Czy jest na to jaka rada? Rada?! Nie ma żadnej. Rada może być tam tylko, gdzie jest wola. Jeżeli chodzi o osoby tylko, rzecz łatwiejsza, bo osoby umierają, i gdy Karolina Brunświcka sponiewiera godność korony angielskiej, niesławę swoją zaniesie z sobą do grobu, a po niej przejść może jakaś uczciwa Wiktoria i honor w całości utrzyma. Ale gdy Królowa Opinia raz poniżyć się dała, a sama podnieść się nie chce lub nie umie, to chyba lata i nowe pokolenia naprawić zdołają co się zepsuło. Że w naszej „Danii jest coś spróchniałego”, tego nie najmniej dowodzą te wstydliwe a bezkarne zgorszenia wśród naszej publicystyki; ale przeciw tej spróchniałości jakie antidotum, Bóg raczy wiedzieć. Mówią nam o stronnictwach, zachowawczych, postępowych? Te nie pomogą. Krzątamy się około wielu, a właściwie jednego byłoby nam potrzeba, stronnictwa porządnych ludzi. Ci niechby byli czym by chcieli, arystokratami, demokratami, republikanami, monarchistami, niechby socjalistami i komunistami nawet, byle uczciwymi ludźmi, ludźmi honoru, dobrej wiary i jednego słowa: byle nie kłamali i kłamać nie pozwalali, byle w brudnych spekulacjach rąk nie maczali i byli w całym znaczeniu słowa porządnymi ludźmi. Na takich młode pokolenie wychować, to jedyna jeszcze dla kraju przyszłość i ratunek. Bo nasze pokolenie za wiele już widziało, za wiele zniosło i pozwoliło, zbyt się ze złem otarło i zbyt niestety w nim samo wytarło, żeby wierzyć jeszcze można w narodzenie się pośród niego poważnej i odważnej, surowej a sprawiedliwej, jednym słowem prawdziwej opinii publicznej. Wprawdzieć to dźwignąć się można zawsze i z najgłębszego upadku, ale trzeba chcieć…

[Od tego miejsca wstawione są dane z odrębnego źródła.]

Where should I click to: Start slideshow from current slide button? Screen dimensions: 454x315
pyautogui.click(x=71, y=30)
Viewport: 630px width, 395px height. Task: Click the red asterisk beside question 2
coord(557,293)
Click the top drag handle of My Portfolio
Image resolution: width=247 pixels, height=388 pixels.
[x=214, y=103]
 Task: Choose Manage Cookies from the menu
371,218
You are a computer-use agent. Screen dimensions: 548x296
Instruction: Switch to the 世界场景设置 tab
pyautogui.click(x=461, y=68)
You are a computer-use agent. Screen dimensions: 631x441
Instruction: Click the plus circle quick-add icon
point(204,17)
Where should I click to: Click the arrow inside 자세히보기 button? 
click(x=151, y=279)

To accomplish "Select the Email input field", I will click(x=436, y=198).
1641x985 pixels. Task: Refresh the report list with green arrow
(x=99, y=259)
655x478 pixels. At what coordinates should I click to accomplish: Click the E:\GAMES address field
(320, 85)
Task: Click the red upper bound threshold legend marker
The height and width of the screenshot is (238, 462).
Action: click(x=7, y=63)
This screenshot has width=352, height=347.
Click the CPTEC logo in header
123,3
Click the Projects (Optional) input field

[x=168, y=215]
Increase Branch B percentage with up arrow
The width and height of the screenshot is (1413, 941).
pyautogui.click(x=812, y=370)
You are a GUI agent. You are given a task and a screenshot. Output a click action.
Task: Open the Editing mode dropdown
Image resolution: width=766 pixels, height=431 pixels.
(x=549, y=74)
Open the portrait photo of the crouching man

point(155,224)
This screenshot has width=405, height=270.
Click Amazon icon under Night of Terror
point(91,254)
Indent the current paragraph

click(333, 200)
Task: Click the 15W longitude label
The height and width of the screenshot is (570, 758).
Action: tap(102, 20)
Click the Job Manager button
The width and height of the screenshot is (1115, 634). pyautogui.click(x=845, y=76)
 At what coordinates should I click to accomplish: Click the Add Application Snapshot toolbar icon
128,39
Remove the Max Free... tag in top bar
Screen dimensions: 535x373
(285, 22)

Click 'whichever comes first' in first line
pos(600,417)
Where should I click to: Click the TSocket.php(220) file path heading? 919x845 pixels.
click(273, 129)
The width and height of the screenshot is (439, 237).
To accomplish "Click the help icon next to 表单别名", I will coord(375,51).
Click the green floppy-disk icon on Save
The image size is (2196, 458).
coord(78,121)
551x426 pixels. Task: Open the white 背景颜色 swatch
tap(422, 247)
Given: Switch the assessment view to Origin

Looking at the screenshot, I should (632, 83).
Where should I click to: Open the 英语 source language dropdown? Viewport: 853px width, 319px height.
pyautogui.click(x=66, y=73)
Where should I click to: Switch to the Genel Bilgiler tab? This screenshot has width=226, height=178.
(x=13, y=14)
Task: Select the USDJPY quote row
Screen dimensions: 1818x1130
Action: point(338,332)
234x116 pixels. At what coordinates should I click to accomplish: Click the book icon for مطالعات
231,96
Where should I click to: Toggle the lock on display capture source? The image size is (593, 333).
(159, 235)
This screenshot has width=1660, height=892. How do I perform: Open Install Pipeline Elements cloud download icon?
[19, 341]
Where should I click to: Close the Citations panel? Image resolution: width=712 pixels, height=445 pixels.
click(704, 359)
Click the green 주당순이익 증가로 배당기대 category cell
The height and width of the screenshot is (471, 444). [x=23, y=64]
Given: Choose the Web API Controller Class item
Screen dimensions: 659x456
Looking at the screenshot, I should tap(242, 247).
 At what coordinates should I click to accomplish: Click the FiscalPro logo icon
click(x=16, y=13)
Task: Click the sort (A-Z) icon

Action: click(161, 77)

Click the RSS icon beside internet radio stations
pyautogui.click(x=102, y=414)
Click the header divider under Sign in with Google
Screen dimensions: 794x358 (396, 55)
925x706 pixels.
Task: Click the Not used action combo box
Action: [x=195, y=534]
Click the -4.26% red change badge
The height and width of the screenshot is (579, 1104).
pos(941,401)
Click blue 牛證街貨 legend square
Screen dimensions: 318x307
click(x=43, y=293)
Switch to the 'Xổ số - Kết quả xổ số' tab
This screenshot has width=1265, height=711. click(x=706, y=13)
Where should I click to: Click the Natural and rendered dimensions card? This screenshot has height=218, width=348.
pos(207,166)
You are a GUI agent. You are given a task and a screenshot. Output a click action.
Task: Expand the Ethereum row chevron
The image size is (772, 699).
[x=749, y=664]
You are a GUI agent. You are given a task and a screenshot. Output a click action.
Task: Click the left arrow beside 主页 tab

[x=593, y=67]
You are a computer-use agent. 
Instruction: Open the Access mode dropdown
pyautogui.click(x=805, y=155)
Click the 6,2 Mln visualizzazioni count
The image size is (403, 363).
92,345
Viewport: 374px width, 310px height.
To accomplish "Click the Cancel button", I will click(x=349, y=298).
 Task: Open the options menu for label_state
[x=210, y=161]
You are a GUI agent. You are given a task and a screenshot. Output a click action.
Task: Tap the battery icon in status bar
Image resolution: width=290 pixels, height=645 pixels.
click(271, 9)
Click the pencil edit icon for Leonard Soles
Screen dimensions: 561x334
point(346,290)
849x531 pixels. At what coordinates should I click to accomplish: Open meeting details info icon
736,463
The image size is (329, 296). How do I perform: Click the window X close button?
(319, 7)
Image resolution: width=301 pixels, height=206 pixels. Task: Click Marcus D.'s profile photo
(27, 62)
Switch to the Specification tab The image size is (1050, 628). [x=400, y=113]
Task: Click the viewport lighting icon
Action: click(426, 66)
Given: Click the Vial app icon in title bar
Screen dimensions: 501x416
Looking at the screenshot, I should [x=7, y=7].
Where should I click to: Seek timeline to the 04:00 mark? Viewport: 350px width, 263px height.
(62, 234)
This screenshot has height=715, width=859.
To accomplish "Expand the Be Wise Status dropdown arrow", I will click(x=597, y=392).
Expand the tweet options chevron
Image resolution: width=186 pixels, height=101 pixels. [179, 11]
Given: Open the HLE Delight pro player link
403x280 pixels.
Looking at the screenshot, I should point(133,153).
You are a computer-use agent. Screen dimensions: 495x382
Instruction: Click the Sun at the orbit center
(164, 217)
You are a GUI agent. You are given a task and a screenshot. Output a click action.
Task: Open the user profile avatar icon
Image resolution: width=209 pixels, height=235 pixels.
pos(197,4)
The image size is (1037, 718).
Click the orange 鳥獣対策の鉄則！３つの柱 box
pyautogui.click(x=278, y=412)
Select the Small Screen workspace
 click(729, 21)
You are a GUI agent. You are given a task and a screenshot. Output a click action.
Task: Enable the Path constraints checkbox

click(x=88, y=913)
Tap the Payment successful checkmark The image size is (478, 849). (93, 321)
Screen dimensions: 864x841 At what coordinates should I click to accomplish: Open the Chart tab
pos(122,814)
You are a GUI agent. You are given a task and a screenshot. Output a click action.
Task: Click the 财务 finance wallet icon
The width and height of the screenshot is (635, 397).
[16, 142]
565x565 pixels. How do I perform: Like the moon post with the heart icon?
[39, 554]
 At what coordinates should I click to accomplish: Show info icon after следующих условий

A biedna, biedna opinio, biedna spodlona królowo, czy ty zechcesz podnieść się ze swego poniżenia, stanąć i zawołać „Jestem!” Sposobności ci nie brak, nie brak powodów, ale wolę i siłę czy w sobie znajdziesz? A bez tego jakże ci poradzić? jak cię obronić i wyzwolić od tych twoich zauszników, pochlebców i faworytów, jeżeli sama dobrowolnie zostajesz w ich mocy, haniebnej podległości swojej nie czując! Róbże sobie jak chcesz, śpij jak sobie sama pościelesz i miej na coś zasłużyła. Ale pamiętaj: na dziś, czy na później, i rozważ to dobrze, że o wszelkiej niewoli, jakiego bądź rodzaju i pochodzenia, prawdą jest, co powiedział poeta:
„Że samo tylko upodlenie ducha
Swobodną szyję zgina do łańcucha”.
[1] Amadeusz Sabaudzki.
[2] Dziennik Siècle za Napoleona III.
[3] Journal des Debats i Cavour.
[4] Odróżnić od Niwy późniejszej.
[5] Sprawa skończyła się tak, że obie strony odstąpiły od skargi; sądu i wyroku nie było.